**YOUR INSTRUCTIONS**: Copy the listing below with each "particular" switched to "specific", and leave everything else unchanged.

**RECORDS PROVIDED**:

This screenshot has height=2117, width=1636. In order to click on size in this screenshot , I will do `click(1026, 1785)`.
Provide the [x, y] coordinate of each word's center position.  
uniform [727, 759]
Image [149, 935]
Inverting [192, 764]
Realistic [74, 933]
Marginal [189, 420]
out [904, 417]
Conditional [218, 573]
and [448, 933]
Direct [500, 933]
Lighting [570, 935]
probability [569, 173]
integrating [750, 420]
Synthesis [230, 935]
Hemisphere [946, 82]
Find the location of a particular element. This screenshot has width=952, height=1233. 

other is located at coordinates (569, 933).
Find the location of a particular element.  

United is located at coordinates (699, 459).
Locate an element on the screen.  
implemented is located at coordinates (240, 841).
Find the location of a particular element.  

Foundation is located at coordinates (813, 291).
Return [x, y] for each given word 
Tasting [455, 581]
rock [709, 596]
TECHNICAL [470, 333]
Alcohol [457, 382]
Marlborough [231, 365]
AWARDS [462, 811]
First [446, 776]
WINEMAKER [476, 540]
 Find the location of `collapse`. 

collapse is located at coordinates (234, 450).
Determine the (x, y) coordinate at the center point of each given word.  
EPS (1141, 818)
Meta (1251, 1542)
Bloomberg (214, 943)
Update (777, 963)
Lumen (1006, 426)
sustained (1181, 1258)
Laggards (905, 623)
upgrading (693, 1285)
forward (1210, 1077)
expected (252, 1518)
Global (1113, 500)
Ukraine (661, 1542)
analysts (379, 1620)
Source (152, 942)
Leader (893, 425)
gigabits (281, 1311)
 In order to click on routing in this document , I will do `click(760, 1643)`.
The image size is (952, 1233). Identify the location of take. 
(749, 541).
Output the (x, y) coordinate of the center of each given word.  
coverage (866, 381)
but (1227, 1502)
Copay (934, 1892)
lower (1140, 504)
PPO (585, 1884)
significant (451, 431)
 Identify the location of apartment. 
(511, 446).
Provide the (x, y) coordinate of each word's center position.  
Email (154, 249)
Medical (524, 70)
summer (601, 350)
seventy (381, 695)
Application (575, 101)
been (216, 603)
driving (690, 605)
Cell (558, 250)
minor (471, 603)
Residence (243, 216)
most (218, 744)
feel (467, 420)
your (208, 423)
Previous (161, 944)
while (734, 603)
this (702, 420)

**COMPLETE RESPONSE**:
This screenshot has height=2117, width=1636. In order to click on size in this screenshot , I will do `click(1026, 1785)`.
Provide the [x, y] coordinate of each word's center position.  
uniform [727, 759]
Image [149, 935]
Inverting [192, 764]
Realistic [74, 933]
Marginal [189, 420]
out [904, 417]
Conditional [218, 573]
and [448, 933]
Direct [500, 933]
Lighting [570, 935]
probability [569, 173]
integrating [750, 420]
Synthesis [230, 935]
Hemisphere [946, 82]
Find the location of a specific element. This screenshot has width=952, height=1233. 

other is located at coordinates (569, 933).
Find the location of a specific element.  

United is located at coordinates (699, 459).
Locate an element on the screen.  
implemented is located at coordinates (240, 841).
Find the location of a specific element.  

Foundation is located at coordinates (813, 291).
Return [x, y] for each given word 
Tasting [455, 581]
rock [709, 596]
TECHNICAL [470, 333]
Alcohol [457, 382]
Marlborough [231, 365]
AWARDS [462, 811]
First [446, 776]
WINEMAKER [476, 540]
 Find the location of `collapse`. 

collapse is located at coordinates (234, 450).
Determine the (x, y) coordinate at the center point of each given word.  
EPS (1141, 818)
Meta (1251, 1542)
Bloomberg (214, 943)
Update (777, 963)
Lumen (1006, 426)
sustained (1181, 1258)
Laggards (905, 623)
upgrading (693, 1285)
forward (1210, 1077)
expected (252, 1518)
Global (1113, 500)
Ukraine (661, 1542)
analysts (379, 1620)
Source (152, 942)
Leader (893, 425)
gigabits (281, 1311)
 In order to click on routing in this document , I will do `click(760, 1643)`.
The image size is (952, 1233). Identify the location of take. 
(749, 541).
Output the (x, y) coordinate of the center of each given word.  
coverage (866, 381)
but (1227, 1502)
Copay (934, 1892)
lower (1140, 504)
PPO (585, 1884)
significant (451, 431)
 Identify the location of apartment. 
(511, 446).
Provide the (x, y) coordinate of each word's center position.  
Email (154, 249)
Medical (524, 70)
summer (601, 350)
seventy (381, 695)
Application (575, 101)
been (216, 603)
driving (690, 605)
Cell (558, 250)
minor (471, 603)
Residence (243, 216)
most (218, 744)
feel (467, 420)
your (208, 423)
Previous (161, 944)
while (734, 603)
this (702, 420)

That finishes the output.